Start of Block
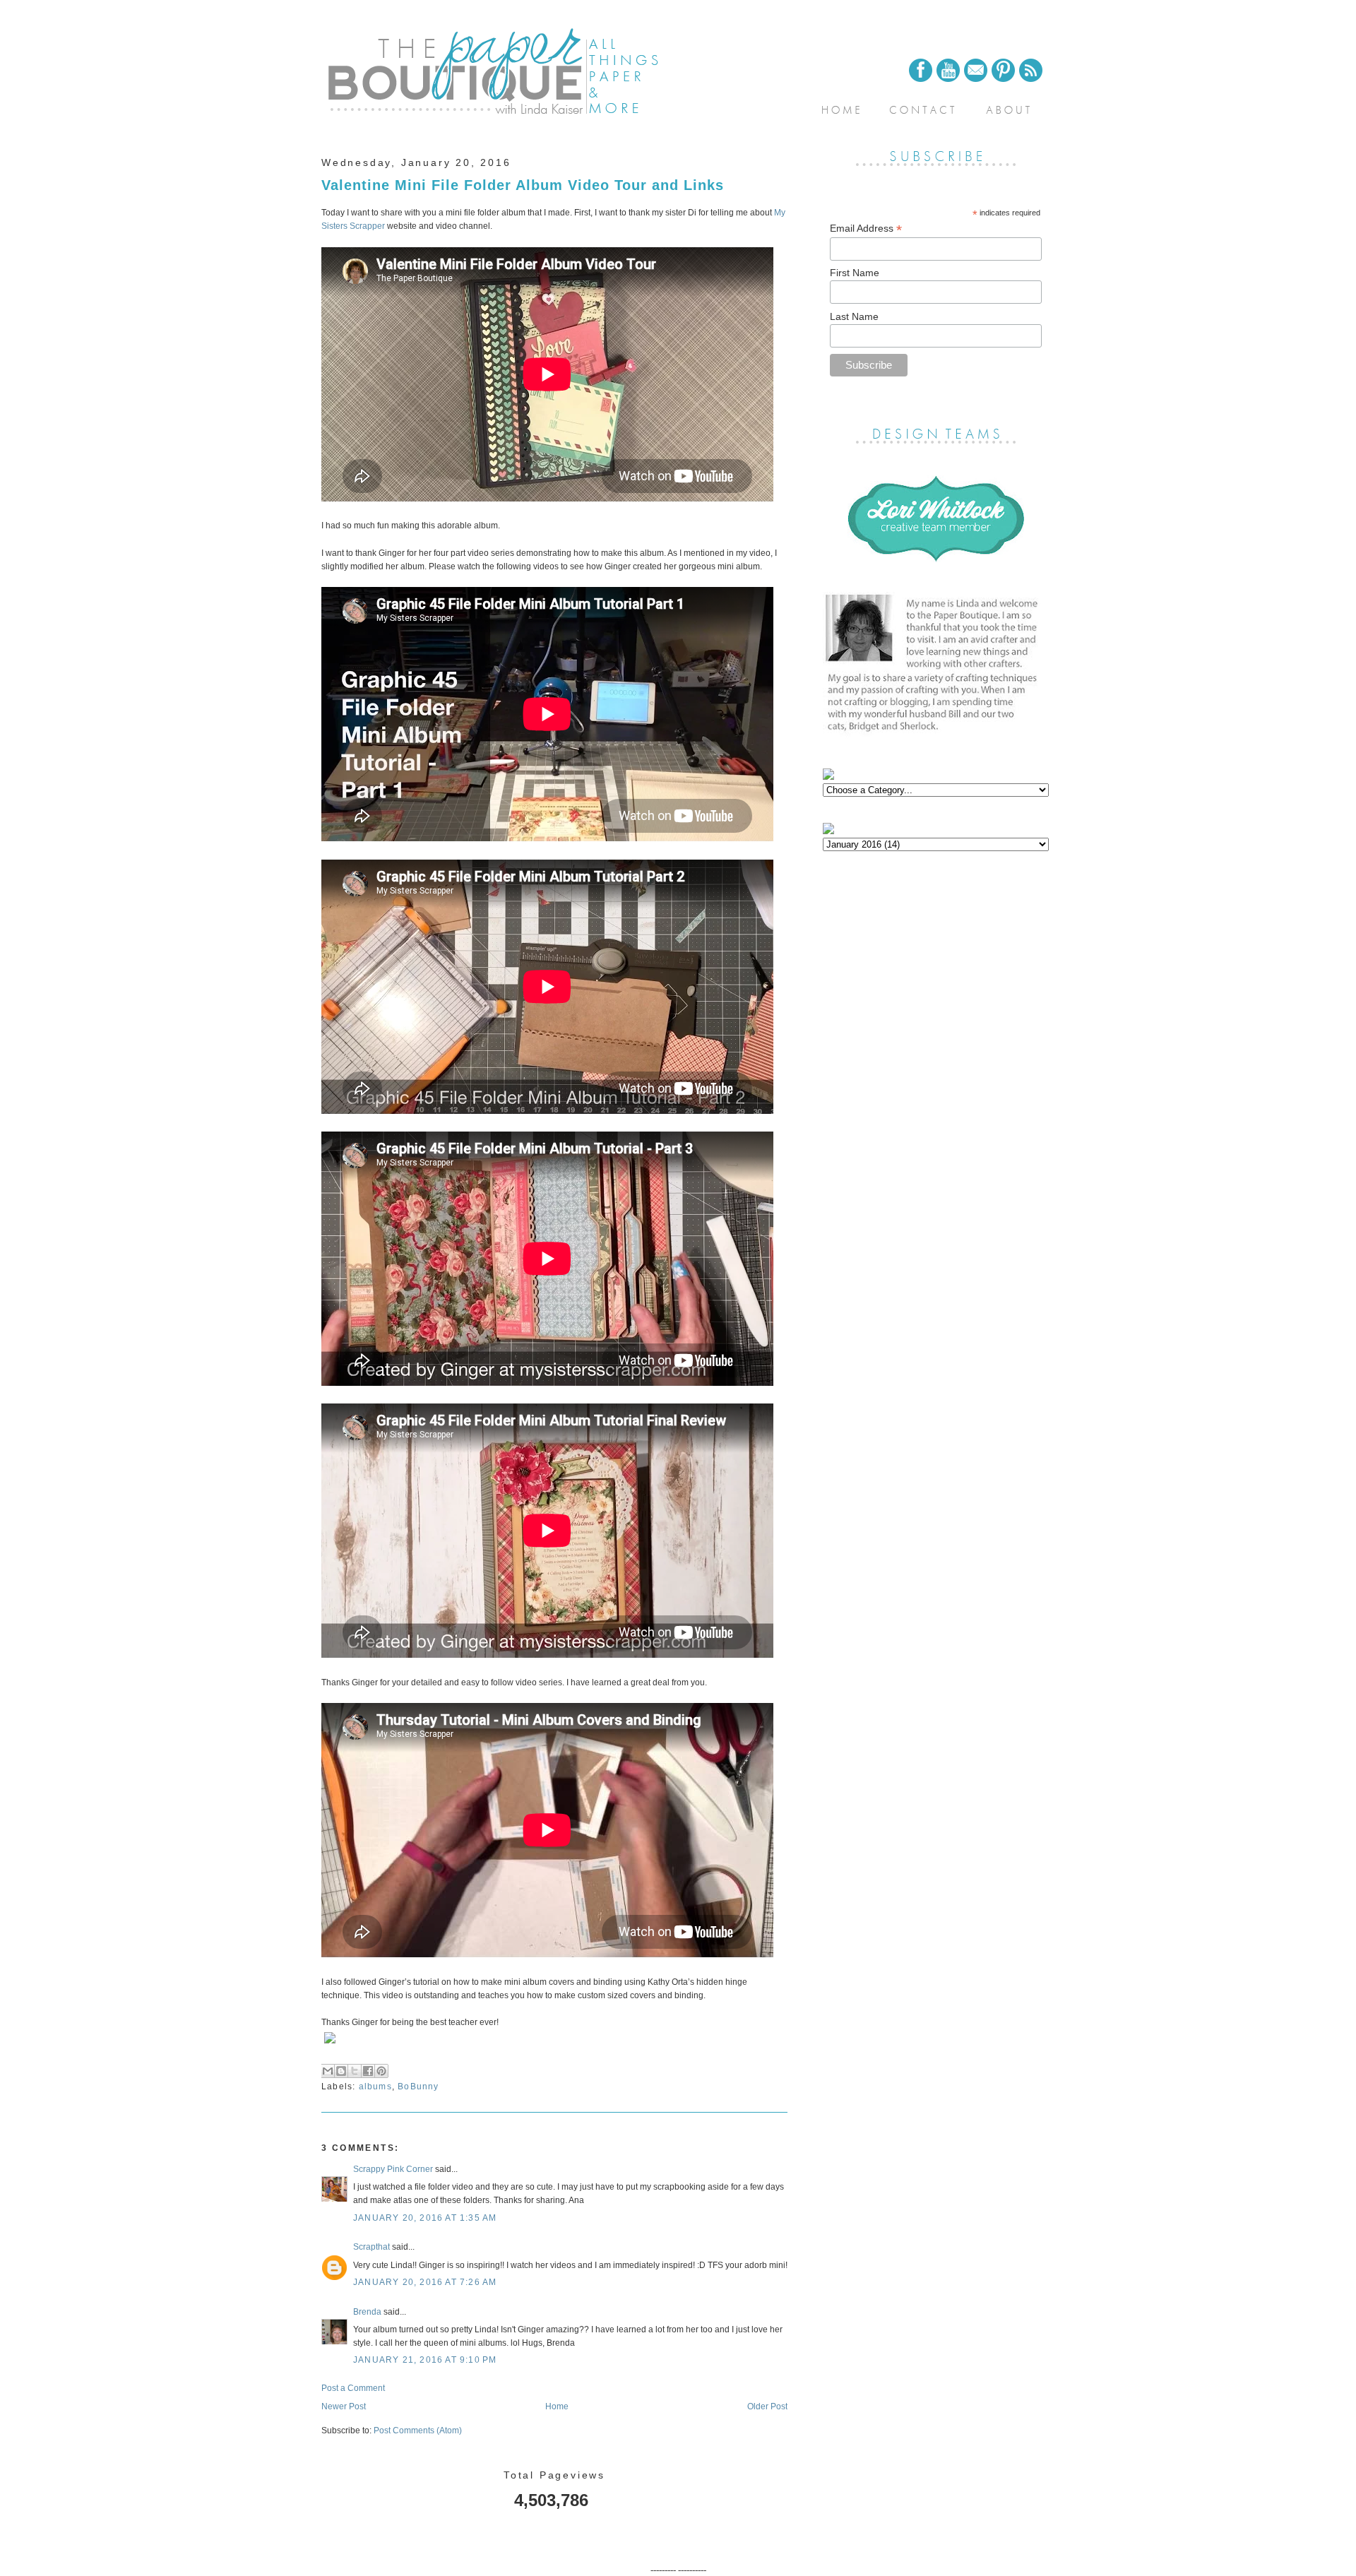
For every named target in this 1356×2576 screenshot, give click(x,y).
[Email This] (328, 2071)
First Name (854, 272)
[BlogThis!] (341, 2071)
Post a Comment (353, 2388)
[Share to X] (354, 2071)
End of Block
Problem statement:
From the first line to the last, repeat the records exactly, leaving out the pictures.

Exercise result:
For every named target in this 1356×2576 screenshot, give click(x,y).
[Email This] (328, 2071)
First Name (854, 272)
[BlogThis!] (341, 2071)
Post a Comment (353, 2388)
[Share to X] (354, 2071)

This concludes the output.